Kather H
Klinisches Institut für Herzinfarktforschung, Medizinische Universitätsklinik Heidelberg, West Germany.
J Biol Chem. 1988 Jun 25;263(18):8803-9.
Human adipocytes are of limited viability (7 +/- 2% release of lactate dehydrogenase/h) and contain active ectophosphatases which are capable of sequentially degrading ATP to adenosine. At densities of 30,000-40,000 cells/ml, human fat cell suspensions accumulated adenosine, inosine, and hypoxanthine, and their concentrations were 38 +/- 8, 120 +/- 10, and 31 +/- 7 nmol/liter after 3 h of incubation. Dipyridamole (10 mumol/liter), an inhibitor of nucleoside transport, caused a 5-7-fold increase in adenosine accumulation which was reduced by 85% on inhibition of ectophosphatases by beta-glycerophosphate and antibodies against ecto-5'-nucleotidase or alpha, beta-methylene 5'-adenosine diphosphate (10 mumol/liter), respectively, indicating that most of the adenosine is produced in the extracellular compartment. Accordingly, the spontaneous accumulation of adenosine was reduced beyond 5 nmol/liter on inhibition of ectophosphatase activities or removal of extracellular AMP by AMP deaminase (4 units/ml). Added adenosine (30 nmol/liter) disappeared until its concentration approached 5 nmol/liter. Isoproterenol (1 mumol/liter) had no effect on adenosine accumulation regardless whether purine production from extracellular sources was minimized or not. In contrast to adenosine, the concentrations of inosine and hypoxanthine displayed only a modest decrease (30-50%) on inhibition of ectophosphatase activities. In addition, isoproterenol caused a 2-3-fold increase in inosine and hypoxanthine production which was concentration-dependent and could be inhibited by propranolol. It is concluded that the adenosine that accumulates in human adipocyte suspensions is almost exclusively derived from adenine nucleotides which are released by leaking cells. By contrast, inosine and hypoxanthine are produced inside the cells, and the release of these latter purines appears to be linked to ATP turnover via adenylate cyclase.

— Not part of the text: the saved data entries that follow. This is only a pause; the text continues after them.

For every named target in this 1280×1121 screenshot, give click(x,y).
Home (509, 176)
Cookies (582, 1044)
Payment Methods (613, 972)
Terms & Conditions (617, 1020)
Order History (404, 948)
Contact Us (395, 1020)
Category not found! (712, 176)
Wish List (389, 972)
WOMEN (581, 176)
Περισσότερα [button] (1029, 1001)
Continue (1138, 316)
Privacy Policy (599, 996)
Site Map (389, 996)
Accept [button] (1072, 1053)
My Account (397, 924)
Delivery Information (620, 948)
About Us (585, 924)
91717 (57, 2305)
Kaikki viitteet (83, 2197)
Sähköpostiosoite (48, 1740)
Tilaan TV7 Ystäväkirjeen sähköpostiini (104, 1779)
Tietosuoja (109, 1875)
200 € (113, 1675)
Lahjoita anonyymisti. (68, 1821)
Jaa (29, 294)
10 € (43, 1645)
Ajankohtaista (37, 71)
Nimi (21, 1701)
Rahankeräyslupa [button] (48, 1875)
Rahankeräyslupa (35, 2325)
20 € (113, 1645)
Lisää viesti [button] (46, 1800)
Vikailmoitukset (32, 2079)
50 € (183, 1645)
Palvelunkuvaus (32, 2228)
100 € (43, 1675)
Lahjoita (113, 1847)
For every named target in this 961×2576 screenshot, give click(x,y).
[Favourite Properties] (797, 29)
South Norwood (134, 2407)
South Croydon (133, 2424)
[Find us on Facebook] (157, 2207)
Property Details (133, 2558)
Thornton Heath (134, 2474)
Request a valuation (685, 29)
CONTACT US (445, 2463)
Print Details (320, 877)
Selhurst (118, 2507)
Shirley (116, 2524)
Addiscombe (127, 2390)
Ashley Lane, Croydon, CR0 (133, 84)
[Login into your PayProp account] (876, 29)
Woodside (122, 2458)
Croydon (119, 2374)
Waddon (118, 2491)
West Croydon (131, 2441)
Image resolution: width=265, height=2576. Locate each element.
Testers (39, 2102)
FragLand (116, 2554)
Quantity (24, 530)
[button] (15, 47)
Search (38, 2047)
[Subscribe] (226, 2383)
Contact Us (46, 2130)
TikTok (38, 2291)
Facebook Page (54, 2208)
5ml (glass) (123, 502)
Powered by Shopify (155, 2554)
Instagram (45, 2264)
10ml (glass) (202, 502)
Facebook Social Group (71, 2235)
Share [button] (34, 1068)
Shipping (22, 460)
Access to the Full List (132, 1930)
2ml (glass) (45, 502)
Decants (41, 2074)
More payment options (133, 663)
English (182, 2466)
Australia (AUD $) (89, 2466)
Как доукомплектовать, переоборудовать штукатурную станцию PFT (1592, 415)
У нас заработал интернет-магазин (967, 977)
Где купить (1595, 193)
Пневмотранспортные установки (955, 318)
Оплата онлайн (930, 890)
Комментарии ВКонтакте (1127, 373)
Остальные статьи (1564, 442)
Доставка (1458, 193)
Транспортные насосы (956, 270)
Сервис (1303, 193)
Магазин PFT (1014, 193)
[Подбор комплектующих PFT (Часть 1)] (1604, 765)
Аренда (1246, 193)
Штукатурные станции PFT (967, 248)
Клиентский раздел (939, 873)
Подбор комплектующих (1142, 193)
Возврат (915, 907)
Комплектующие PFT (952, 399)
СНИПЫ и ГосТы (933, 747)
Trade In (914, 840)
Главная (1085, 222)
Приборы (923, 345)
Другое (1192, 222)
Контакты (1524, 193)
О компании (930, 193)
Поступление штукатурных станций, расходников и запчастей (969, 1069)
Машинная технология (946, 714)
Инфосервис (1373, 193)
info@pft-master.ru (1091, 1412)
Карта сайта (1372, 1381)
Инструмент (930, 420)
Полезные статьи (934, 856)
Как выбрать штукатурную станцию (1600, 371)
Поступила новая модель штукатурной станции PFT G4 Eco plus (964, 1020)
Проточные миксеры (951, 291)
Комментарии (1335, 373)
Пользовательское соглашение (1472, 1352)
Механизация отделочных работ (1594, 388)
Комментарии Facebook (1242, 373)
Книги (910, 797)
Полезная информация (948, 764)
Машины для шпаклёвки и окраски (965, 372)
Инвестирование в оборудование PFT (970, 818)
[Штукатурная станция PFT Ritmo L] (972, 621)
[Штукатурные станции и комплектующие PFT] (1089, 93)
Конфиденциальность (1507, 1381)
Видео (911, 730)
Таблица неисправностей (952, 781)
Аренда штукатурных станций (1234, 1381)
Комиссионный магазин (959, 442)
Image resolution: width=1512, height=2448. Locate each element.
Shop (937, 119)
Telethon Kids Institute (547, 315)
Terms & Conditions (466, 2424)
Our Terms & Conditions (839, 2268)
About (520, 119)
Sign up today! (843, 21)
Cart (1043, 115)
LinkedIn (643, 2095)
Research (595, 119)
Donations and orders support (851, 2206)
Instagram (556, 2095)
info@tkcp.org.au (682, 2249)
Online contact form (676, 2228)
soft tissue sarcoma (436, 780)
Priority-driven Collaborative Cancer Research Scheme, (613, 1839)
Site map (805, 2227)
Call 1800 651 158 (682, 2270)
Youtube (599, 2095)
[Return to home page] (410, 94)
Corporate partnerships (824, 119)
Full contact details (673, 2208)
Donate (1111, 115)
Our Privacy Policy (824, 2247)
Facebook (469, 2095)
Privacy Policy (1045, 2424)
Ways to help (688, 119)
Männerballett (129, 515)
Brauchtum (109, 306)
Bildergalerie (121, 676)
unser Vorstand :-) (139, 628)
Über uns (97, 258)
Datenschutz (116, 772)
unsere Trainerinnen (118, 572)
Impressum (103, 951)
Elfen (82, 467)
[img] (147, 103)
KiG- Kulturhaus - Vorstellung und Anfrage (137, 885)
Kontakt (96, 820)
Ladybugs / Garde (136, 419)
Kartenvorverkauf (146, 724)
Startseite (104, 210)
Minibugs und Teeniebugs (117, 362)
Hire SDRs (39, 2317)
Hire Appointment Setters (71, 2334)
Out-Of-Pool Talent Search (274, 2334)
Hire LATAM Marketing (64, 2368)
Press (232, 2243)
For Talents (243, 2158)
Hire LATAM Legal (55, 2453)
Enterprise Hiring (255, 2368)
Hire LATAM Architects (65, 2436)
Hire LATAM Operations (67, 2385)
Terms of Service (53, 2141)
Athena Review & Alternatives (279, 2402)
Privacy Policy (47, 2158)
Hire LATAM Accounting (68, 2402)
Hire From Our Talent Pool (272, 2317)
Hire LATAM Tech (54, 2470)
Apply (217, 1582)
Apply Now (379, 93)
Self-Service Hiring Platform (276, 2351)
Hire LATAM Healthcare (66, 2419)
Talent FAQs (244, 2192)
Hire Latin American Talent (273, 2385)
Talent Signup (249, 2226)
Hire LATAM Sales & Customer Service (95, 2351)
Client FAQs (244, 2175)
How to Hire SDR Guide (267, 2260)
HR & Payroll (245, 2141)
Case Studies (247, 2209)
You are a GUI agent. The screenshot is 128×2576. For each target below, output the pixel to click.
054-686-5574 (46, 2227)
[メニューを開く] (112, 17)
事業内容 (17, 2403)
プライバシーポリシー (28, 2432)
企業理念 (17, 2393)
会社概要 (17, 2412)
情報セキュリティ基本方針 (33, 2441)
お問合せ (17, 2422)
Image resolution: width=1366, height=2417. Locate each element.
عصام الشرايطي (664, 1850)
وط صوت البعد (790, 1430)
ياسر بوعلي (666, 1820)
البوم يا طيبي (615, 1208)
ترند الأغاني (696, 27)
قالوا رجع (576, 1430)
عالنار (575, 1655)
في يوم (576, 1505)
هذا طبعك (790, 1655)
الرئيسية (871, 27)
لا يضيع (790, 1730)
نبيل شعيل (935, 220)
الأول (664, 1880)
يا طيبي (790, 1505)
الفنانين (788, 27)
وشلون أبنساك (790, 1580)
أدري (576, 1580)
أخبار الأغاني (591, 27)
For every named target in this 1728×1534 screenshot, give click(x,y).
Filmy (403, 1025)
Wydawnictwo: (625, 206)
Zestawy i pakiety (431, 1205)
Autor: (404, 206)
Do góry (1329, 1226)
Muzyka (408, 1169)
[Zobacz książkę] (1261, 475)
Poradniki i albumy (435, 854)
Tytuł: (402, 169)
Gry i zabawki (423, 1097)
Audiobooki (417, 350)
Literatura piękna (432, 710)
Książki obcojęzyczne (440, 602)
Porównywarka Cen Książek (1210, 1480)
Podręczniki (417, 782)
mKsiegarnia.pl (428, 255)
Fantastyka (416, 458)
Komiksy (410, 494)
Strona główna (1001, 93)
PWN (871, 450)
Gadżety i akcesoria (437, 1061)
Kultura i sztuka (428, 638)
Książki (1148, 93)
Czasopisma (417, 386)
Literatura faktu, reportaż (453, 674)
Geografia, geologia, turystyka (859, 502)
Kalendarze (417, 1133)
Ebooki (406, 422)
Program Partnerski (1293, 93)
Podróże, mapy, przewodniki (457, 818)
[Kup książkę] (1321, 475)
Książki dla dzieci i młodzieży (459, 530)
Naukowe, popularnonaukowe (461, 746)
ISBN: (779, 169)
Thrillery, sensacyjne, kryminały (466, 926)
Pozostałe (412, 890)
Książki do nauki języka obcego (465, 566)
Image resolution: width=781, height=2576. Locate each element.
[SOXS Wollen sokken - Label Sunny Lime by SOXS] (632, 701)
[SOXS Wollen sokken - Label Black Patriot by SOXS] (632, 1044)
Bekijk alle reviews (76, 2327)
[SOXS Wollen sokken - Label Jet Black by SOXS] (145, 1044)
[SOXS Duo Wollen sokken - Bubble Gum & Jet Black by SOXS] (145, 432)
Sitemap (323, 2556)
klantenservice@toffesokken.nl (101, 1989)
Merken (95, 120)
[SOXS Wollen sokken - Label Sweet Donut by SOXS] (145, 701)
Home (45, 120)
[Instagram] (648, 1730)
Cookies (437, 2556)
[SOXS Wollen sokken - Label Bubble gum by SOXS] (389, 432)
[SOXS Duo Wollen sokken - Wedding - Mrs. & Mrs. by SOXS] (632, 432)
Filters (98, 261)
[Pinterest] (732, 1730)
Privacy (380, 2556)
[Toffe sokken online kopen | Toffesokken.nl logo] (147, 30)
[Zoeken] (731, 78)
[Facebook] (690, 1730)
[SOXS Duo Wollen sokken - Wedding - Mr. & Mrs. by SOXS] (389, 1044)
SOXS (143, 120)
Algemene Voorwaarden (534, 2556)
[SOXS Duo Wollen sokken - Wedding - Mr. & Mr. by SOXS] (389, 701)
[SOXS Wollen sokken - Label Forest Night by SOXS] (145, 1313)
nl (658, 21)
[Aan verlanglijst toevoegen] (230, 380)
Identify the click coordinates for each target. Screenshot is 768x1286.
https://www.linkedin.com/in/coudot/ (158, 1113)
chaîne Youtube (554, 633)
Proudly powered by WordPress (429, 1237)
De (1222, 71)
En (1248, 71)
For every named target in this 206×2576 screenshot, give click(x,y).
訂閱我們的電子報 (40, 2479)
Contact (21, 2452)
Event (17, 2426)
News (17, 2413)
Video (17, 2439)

人脂肪细胞的活力有限(乳酸脱氢酶每小时释放7±2%),且含有活性胞外磷酸酶,这些酶能够将ATP依次降解为腺苷。在细胞密度为30000 - 40000个/毫升时,人脂肪细胞悬液会积累腺苷、肌苷和次黄嘌呤,孵育3小时后它们的浓度分别为38±8、120±10和31±7纳摩尔/升。双嘧达莫(10微摩尔/升),一种核苷转运抑制剂,可使腺苷积累增加5 - 7倍,而当分别用β - 甘油磷酸酯以及抗胞外5'-核苷酸酶或α,β - 亚甲基5'-腺苷二磷酸(10微摩尔/升)的抗体抑制胞外磷酸酶时,腺苷积累量减少85%,这表明大部分腺苷是在细胞外间隙产生的。因此,抑制胞外磷酸酶活性或用AMP脱氨酶(4单位/毫升)去除细胞外AMP后,腺苷的自发积累量降至5纳摩尔/升以下。添加的腺苷(30纳摩尔/升)会逐渐消失,直至其浓度接近5纳摩尔/升。异丙肾上腺素(1微摩尔/升)对腺苷积累没有影响,无论细胞外来源的嘌呤生成是否降至最低。与腺苷不同,抑制胞外磷酸酶活性时,肌苷和次黄嘌呤的浓度仅适度降低(30 - 50%)。此外,异丙肾上腺素可使肌苷和次黄嘌呤的生成增加2 - 3倍,且具有浓度依赖性,可被普萘洛尔抑制。结论是人脂肪细胞悬液中积累的腺苷几乎完全来源于渗漏细胞释放的腺嘌呤核苷酸。相比之下,肌苷和次黄嘌呤是在细胞内产生的,这些嘌呤的释放似乎与通过腺苷酸环化酶的ATP周转有关。